MY STEPMOTHER RARELY cooks. She drinks spring water through the morning and afternoon, and then orders out for dinner, usually something that can be delivered and eaten from its own disposable container: Chinese food, Italian food, things like that. Sunday comes and goes, then Monday and Tuesday, Wednesday and Thursday, Friday and another Saturday. How my parents divide their possessions I don’t know. My stepmother comes in after meeting with him at his office in town. “Well,” she says, “he’ll keep the business, but
I’ll get forty percent of anything it makes and fifty percent if he ever sells it.” That’s only fair, considering her inheritance financed its start. “He’ll keep the Lincoln, of course, and I’ll keep the Jeep.” The sticky point seems to be the house. “If we sell it, we’ll split it sixty/forty, my way.” She looks at me. “But that’s only if we sell it. We’d like to give it to you, but we both think you should live here if we do. We don’t want it to fall to ruins, and there’s no sense paying to keep it up if no one’s here. Do you want it?” she asks bluntly. I look at the family pictures mounted on the walls of the new living room, hoping that in one of them I’ll find a reason to accept the house or decline it. But the images are hidden behind glass frames which reflect the lamplight like puddles catching the morning sun. “I don’t think you should sell it,” I say. “Why don’t one of you keep it?” My stepmother sighs. “John, that’s a moot point by now. Your father and I have been over and over this. We both put a lot into this place, and it wouldn’t be fair if one of us got it at the expense of the other. The only fair thing to do is give it to you or sell it.”

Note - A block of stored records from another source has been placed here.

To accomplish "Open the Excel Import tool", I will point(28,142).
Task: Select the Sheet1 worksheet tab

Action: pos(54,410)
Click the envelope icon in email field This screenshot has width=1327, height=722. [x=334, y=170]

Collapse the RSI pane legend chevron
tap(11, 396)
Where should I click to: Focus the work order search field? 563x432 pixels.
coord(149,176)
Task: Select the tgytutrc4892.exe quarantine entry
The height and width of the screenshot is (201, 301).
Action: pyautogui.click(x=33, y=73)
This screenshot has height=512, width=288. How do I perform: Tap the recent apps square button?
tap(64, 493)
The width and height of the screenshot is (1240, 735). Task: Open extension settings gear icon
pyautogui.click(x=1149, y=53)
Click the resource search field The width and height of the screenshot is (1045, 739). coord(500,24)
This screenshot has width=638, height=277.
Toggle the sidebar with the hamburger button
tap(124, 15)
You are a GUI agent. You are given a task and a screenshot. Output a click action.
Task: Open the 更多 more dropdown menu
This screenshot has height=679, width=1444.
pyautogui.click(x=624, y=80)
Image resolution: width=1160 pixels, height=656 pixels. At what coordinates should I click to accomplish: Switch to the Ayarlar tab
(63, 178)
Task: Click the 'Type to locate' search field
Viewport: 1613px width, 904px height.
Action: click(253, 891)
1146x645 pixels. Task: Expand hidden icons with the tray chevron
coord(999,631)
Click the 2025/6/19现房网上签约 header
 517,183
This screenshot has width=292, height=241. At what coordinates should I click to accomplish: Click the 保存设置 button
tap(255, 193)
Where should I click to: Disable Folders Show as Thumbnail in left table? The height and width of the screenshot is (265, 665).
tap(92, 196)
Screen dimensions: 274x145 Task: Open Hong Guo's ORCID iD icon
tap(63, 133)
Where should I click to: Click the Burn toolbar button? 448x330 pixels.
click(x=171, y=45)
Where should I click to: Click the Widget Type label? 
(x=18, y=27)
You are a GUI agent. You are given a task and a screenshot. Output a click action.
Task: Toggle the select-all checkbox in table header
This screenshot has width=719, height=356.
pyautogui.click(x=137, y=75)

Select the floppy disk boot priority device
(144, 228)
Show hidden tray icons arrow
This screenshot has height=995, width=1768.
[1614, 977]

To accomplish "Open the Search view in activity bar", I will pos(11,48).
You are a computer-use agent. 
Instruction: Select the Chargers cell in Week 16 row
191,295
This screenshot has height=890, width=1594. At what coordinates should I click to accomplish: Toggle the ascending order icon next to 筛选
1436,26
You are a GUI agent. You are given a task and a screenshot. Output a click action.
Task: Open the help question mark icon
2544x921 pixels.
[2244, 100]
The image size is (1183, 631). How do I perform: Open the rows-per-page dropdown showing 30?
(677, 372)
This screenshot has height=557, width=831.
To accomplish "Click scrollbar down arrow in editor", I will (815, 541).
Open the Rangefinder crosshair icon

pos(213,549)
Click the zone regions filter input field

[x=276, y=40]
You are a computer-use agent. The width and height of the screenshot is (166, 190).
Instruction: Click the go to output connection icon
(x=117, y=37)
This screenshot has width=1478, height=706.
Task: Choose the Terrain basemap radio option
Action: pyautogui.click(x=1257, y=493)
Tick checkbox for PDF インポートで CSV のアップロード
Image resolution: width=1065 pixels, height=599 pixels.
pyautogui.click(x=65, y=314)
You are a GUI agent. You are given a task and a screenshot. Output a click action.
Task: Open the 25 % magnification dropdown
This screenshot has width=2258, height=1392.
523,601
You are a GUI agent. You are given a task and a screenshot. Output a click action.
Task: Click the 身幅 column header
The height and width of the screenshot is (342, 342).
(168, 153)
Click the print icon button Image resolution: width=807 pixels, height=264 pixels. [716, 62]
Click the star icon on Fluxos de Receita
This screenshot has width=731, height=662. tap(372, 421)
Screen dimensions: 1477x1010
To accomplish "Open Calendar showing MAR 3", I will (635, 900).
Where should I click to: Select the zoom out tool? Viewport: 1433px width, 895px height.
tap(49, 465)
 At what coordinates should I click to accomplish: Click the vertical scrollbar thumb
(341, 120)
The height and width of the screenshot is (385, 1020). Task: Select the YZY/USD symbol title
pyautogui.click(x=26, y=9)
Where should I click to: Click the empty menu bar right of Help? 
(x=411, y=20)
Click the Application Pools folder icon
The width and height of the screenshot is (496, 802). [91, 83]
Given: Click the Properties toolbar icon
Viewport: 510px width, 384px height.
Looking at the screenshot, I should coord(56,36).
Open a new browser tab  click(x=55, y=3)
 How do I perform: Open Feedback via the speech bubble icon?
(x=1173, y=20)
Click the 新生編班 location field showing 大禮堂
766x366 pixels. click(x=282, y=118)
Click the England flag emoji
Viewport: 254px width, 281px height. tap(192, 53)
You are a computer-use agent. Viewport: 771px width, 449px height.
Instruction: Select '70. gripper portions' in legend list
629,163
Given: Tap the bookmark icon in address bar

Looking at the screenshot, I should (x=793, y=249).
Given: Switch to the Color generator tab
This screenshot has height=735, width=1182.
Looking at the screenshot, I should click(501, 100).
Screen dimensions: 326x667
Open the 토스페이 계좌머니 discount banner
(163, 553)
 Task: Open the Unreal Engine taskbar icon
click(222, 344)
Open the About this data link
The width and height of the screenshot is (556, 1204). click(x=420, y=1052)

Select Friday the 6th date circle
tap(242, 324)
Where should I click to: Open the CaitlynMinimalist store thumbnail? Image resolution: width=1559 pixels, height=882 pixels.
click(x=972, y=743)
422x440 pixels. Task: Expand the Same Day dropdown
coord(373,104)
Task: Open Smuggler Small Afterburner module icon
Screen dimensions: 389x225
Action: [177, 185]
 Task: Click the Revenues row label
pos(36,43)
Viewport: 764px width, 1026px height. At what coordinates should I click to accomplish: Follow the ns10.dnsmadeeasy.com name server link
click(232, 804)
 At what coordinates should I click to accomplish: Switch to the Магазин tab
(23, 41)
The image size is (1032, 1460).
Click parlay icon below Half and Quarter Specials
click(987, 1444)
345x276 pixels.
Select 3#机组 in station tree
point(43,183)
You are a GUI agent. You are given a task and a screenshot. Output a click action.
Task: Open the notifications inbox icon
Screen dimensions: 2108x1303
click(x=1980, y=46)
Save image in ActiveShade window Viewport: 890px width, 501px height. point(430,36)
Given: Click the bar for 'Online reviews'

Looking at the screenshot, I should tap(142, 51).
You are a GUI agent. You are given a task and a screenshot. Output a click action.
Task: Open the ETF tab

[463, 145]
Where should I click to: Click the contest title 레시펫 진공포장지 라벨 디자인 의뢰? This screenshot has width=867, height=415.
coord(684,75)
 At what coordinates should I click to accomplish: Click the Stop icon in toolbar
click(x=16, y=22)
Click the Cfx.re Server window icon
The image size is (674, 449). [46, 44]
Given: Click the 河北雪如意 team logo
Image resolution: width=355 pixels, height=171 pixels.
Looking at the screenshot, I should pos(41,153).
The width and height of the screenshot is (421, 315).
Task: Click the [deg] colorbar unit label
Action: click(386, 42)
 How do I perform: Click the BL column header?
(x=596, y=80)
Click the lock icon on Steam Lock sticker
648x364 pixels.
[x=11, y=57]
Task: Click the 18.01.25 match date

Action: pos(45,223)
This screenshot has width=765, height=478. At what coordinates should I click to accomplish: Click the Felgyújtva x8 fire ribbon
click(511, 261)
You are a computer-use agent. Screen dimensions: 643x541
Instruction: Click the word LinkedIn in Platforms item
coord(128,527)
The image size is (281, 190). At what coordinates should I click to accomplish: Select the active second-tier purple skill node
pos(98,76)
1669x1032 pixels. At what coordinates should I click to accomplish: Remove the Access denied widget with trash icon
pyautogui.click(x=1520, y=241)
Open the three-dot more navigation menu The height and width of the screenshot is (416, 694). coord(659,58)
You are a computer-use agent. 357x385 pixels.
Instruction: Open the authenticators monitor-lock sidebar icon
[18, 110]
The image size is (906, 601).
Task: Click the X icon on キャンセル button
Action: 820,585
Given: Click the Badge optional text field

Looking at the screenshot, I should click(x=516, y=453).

She lets me think about it for a while, and one week consumes another, and then another. Summer clamps down like a vise, wringing us dry, and the leaves on the catalpas flap like dry laundry on the line. The sprinkler system cuts off even faster now, and it can be used only during the evenings, since the combination of water and sunlight during the afternoons only magnifies the heat, singeing the grass. My stepmother works in the garden less and less each day. We sit
around the house for hours; Bea listens to Vivaldi and Bartók, humming absently under her breath and starting new needlepoint or knitting projects that she’ll shove in a drawer as soon as the hot spell breaks. Her cigarette smoke drives me from the living room, first to my bedroom, but that room swelters in the old, un-air-conditioned part of the house, so I retreat to the basement. There, I sift through boxes labeled John’s Things, boxes filled with toys that grow progressively larger and more masculine. Lincoln Logs give way to a stainless steel Erector set; a rusted tricycle finds its replacements in a BMX motocross bike and a racing ten-speed. There are bats and rackets and hockey sticks and all sorts of balls, and all of them are alike in their dusty age. Two boxes contain only war toys: fake guns and knives and combat fatigues, and a folding shovel still crusty with dirt from its last long-ago use. In the bottom of one box I find a doll my real mother gave to me. My father had shaken the bead-stuffed thing in Bea’s face one night and screamed, “This is what destroyed my little boy!” I sneered at him and swatted the doll from his hand, telling him I didn’t even remember its name. This was right before he’d given me the car. My father looked at the doll, its long dress folded above desexed legs by the force of its landing. “Pretty Boy,” he said. “You called it Pretty Boy when your mother was alive.”